The Street, The City, and the State 2012



March 13, 2012

The Street, The City, and the State 2012

About the Report

The Street, The City, and The State is an annual report which focuses on the importance of the financial services industry, in particular within New York State (NYS) and New York City (NYC). The report touches on securities industry employment, the employment landscape of NYS and NYC, and the impact of the securities industry on NYS and NYC in regards to taxes, government funding, competition, and future industry and economic growth.

Summary


The importance of the financial services industry in general and the securities industry in particular to New York City (NYC) and New York State (NYS) is long-standing and well recognized. Even in these times of economic recovery and financial market regulatory overhaul, the securities industry still has a profound impact on and makes a significant contribution to revenues and overall economic growth of the state and local economy.

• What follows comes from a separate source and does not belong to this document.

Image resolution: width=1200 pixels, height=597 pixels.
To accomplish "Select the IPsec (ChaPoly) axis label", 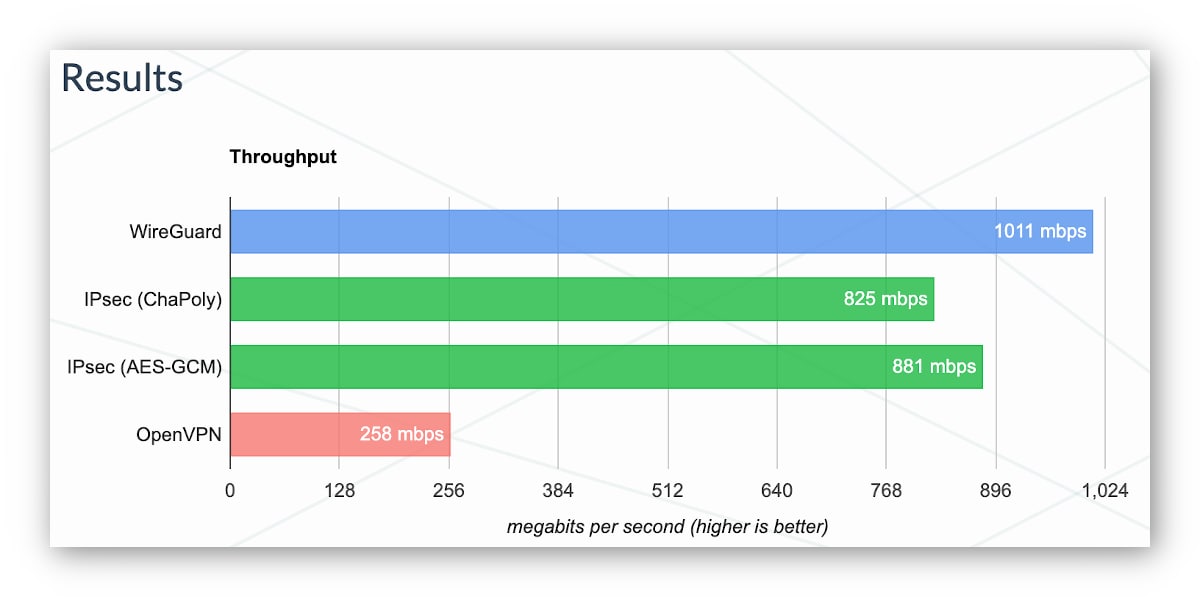I will click(153, 299).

As of 2011 year-end data, the Bureau of Labor Statistics estimated that the securities industry employed 802,900 individuals throughout the U.S. Of that total, over 23 percent, or 188,900 positions, were in NYS and most of those (88.4 percent or 166,900 jobs) were in NYC. Employment in the securities industry directly affects the overall number of jobs in NYC and NYS. The Office of the State Comptroller estimates, based on the economic multipliers and the current level of securities industry employment, that one in eight NYC jobs and one in 13 jobs in NYS overall are either directly or indirectly associated with Wall Street. (DiNapoli: The Securities Industry in New York City).

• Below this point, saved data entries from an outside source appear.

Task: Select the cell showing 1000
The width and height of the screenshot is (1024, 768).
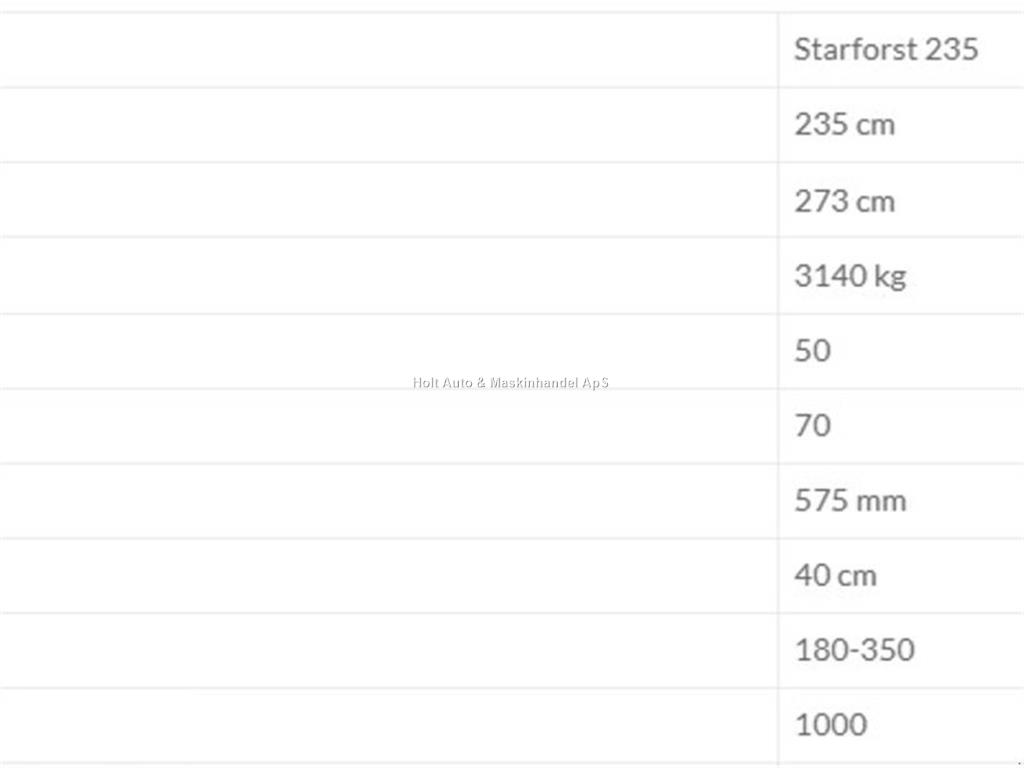Action: (901, 725)
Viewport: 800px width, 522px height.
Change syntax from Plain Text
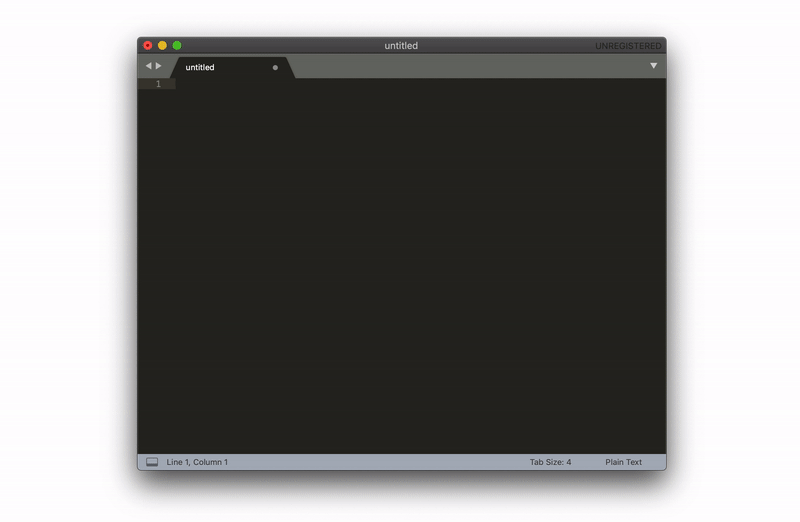[623, 462]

The securities industry accounts for more of total wages paid to NYS than its percentage of total employment share would suggest. While accounting for only 2.2 percent of NYS employment in 2010, the securities industry generated 9.8 percent of total Adjusted Gross Income (AGI).

NYS's budget relies heavily on personal income taxes - particularly from the high wage earners in the finance sector. Although the securities industry's share of personal income taxes declined in fiscal year 2011, the industry remains a significant contributor to NYS's and NYC's income. The industry's employees accounted for 14 percent of NYS's and 7 percent of NYC's tax revenue, down from 20 and 13 percent, respectively, in 2009. (DiNapoli)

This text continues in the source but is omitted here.